[Exercise]
Can you retype everything from the line containing "You are a computer-use agent. Viewport: 744px" down to the last of the lines below, without changing anything?

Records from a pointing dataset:
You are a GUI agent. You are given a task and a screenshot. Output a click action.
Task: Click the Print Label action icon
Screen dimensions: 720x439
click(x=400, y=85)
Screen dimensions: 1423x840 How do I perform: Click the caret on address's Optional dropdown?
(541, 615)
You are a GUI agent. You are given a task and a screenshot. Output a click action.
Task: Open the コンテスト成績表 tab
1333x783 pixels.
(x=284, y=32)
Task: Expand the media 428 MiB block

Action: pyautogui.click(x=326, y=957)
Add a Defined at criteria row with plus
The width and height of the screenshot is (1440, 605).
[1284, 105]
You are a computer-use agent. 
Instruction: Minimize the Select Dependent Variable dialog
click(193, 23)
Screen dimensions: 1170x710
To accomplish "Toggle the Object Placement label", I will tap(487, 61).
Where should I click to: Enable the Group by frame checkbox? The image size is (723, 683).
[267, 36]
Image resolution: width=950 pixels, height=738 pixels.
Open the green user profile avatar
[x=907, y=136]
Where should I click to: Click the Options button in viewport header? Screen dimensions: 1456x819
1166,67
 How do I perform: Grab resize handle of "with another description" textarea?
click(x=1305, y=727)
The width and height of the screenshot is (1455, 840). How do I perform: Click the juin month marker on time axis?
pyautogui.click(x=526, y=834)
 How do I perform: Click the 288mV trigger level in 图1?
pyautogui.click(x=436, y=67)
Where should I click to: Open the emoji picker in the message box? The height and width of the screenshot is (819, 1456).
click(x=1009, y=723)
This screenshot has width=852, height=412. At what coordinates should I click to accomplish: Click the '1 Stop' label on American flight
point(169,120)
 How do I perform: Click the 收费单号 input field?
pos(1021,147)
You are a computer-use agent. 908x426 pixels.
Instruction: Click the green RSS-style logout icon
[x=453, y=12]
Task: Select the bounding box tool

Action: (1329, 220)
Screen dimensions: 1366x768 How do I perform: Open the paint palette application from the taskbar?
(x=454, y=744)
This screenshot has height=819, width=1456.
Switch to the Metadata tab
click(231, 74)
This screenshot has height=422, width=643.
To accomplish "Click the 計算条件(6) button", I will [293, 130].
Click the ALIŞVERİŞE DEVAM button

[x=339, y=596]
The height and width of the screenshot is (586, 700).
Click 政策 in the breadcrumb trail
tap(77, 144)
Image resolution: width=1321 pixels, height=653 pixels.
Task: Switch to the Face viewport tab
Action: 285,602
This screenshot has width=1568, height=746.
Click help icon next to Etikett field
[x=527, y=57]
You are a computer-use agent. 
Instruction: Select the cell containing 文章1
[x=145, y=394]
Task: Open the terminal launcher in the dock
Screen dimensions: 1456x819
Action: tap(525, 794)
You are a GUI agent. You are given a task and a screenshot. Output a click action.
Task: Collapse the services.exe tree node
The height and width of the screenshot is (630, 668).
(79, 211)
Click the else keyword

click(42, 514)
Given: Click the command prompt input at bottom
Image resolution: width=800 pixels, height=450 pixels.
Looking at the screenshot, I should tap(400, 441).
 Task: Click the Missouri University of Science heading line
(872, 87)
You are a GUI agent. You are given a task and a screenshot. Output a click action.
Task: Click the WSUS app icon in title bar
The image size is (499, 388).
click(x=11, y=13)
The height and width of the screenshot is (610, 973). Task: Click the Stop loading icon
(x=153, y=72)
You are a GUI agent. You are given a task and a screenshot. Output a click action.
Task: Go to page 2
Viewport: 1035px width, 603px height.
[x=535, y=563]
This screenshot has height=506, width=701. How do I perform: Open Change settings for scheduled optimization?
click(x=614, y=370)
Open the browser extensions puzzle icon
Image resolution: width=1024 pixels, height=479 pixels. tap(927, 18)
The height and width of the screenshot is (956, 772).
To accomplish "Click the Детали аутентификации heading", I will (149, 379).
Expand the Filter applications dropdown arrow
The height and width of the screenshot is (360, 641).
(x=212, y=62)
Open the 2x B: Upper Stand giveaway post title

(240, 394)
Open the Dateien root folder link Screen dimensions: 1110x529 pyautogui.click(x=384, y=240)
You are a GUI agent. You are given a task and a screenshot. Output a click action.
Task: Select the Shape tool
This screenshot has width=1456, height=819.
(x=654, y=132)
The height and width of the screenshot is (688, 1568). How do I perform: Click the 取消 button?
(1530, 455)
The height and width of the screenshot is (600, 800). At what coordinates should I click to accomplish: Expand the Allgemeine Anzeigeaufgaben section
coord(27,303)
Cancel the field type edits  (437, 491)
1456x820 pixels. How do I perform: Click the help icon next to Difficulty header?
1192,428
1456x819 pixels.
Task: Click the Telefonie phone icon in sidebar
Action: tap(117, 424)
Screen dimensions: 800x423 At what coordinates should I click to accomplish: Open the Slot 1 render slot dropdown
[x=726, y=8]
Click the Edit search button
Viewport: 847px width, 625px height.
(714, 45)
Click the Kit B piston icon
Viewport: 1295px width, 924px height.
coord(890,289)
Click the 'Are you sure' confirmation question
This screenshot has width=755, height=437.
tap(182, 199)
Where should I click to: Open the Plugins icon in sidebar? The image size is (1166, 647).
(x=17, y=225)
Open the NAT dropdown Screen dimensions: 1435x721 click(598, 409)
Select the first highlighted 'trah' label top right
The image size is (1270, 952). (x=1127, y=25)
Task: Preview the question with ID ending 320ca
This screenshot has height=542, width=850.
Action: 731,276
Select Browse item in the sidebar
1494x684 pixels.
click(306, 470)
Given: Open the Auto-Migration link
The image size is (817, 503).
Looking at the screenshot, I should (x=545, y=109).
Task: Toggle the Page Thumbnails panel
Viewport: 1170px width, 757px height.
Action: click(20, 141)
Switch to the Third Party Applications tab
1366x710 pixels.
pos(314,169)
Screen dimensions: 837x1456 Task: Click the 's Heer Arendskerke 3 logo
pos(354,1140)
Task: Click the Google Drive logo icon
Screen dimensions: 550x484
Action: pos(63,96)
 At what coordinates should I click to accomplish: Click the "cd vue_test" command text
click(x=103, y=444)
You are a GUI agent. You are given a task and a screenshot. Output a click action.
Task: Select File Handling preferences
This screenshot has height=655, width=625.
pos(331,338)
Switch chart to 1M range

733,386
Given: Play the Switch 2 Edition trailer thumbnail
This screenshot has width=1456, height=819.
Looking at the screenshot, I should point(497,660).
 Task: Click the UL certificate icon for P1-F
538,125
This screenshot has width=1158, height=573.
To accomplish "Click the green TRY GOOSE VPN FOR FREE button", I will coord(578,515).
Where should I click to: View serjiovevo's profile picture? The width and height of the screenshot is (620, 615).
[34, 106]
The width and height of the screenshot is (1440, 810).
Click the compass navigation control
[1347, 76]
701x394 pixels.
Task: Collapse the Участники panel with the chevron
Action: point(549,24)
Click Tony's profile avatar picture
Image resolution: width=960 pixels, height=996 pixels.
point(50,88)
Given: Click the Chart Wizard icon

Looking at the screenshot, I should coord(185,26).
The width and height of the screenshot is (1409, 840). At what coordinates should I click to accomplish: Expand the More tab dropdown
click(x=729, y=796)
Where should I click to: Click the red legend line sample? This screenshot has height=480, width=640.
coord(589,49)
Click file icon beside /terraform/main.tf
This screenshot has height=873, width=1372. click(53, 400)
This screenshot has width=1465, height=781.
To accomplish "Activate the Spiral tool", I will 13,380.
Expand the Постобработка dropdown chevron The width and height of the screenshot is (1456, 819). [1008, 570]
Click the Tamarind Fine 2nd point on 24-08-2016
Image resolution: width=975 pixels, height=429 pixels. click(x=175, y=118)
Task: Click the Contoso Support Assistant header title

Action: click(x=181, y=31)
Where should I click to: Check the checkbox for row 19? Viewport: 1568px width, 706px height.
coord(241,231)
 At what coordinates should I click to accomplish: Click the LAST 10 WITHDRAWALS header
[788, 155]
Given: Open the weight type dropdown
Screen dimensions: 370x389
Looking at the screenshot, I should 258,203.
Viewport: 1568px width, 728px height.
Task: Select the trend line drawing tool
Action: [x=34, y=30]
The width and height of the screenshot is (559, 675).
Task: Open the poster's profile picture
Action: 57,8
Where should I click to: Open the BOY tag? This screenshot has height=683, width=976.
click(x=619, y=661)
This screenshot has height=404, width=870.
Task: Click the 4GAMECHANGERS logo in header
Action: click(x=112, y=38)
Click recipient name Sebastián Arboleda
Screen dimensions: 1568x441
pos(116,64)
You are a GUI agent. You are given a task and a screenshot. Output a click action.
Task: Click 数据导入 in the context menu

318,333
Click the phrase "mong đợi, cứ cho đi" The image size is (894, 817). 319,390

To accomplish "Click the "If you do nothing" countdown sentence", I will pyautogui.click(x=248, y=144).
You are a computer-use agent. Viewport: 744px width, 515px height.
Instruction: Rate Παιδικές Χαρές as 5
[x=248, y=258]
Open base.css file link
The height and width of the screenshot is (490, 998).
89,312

[Task solution]
You are a computer-use agent. Viewport: 744px width, 515px height.
Instruction: Rate Παιδικές Χαρές as 5
[x=248, y=258]
Open base.css file link
The height and width of the screenshot is (490, 998).
89,312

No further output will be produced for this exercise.